Ekonomi makro-mikro tidak bisa dipisahkan dan dianggap
berdiri sendiri. Sebaliknya keduanya harus seimbang-berkelindan serta saling
menyokong. Pendek kata harus ada simbiosis mutualisme di antara keduanya.
Perekonomian nasional dengan demikian menjadi sangat
kokoh dan vital dalam usaha pemenuhan cita-cita tersebut. Perekonomian yang
tujuan utamanya adalah pemerataan dan pertumbuhan ekonomi bagi seluruh rakyat
Indonesia. Sebab, tanpa perekonomian nasional yang kuat dan memihak rakyat maka
mustahil cita-cita tersebut dapat tercapai. Intinya tanpa pemaknaan yang
subtansial dari kemerdekaan politik menjadi kemerdekaan ekonomi maka sia-sialah
pembentukan sebuah negara. Mubazirlah sebuah pemerintahan. Oleh karenanya
pentingnya menghapus kemiskinan sebagai prestasi pembangunan yang hakiki. Pada
Hari Kemiskinan Internasional lalu berbagai pihak menyatakan perang melawan
kemiskinan.Ditargetkan pada tahun 2015 Indonesia bebas dari kemiskinan. Ini
tekad yang bagus.
Namun selain tekad, harus didukung dengan
niat yang ikhlas, perencanaan, pelaksanaan dan juga pengawasan yang baik. Tanpa
itu semua hanya omong belaka.
Menghilangkan kemiskinan boleh dikata mimpi atau hanya janji surga. Tapi
mengurangi kemiskinan sekecil mungkin bisa dilakukan. Ada beberapa program yang
perlu dilakukan agar kemiskinan di Indonesia bisa dikurangi.

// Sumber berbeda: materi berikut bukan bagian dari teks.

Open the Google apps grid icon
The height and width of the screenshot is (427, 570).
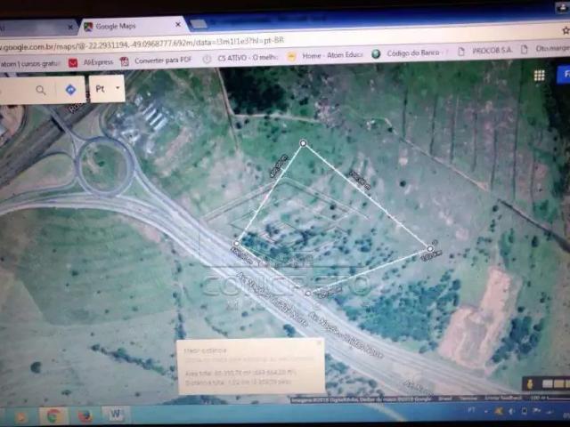point(539,76)
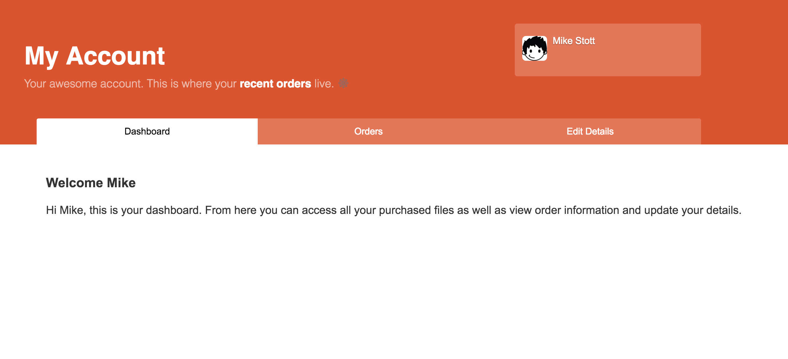Open the Orders tab

click(x=368, y=131)

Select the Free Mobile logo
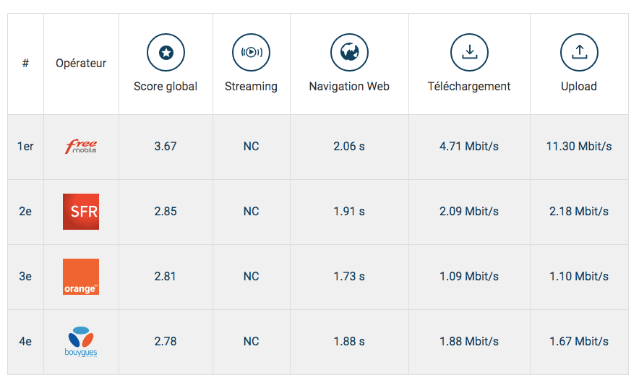81,147
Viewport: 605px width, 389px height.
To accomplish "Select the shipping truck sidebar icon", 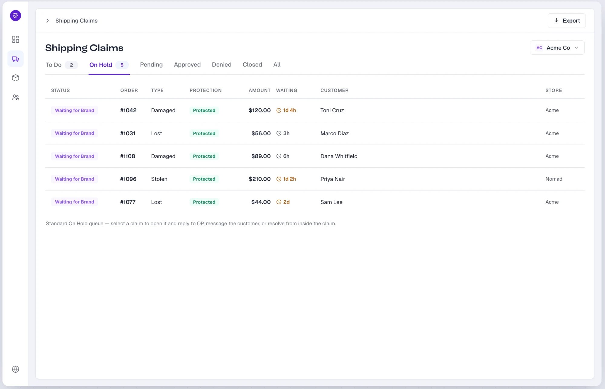I will (15, 59).
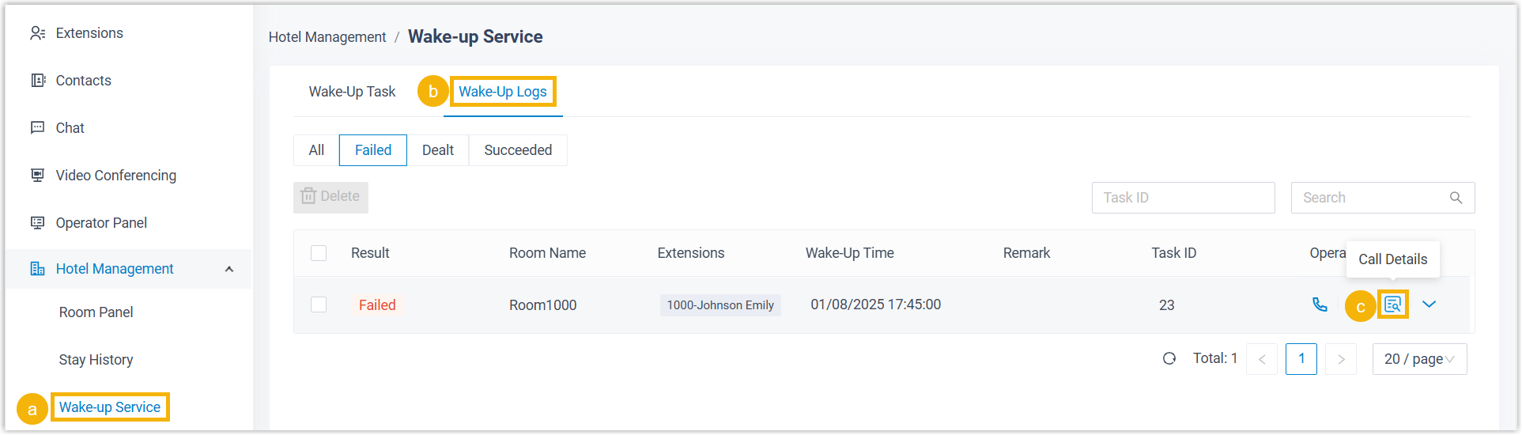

Pertama, meningkatkan pendidikan rakyat. Sebisa mungkin pendidikan harus
terjangkau oleh seluruh rakyat Indonesia. Banyaknya sekolah yang rusak
menunjukkan kurangnya pendidikan di Indonesia. Tentu bukan hanya fisik, bisa
jadi gurunya pun kekurangan gaji dan tidak mengajar lagi.
Dulu pada tahun 1970-an, sekolah dasar
dibagi dua. Ada sekolah pagi dan ada sekolah siang sehingga 1 bangunan sekolah
bisa dipakai untuk 2 sekolah dan melayani murid dengan jumlah 2 kali lipat.
Sebagai contoh di sekolah saya ada SDN Bidaracina 01 Pagi (Sekarang berubah
jadi Cipinang Cempedak 01 Pagi) dan SDN Bidaracina 02 Petang. Sekolah pagi
mulai dari jam 7.00 hingga 12.00 sedang yang siang dari jam 12:30 hingga 17:30.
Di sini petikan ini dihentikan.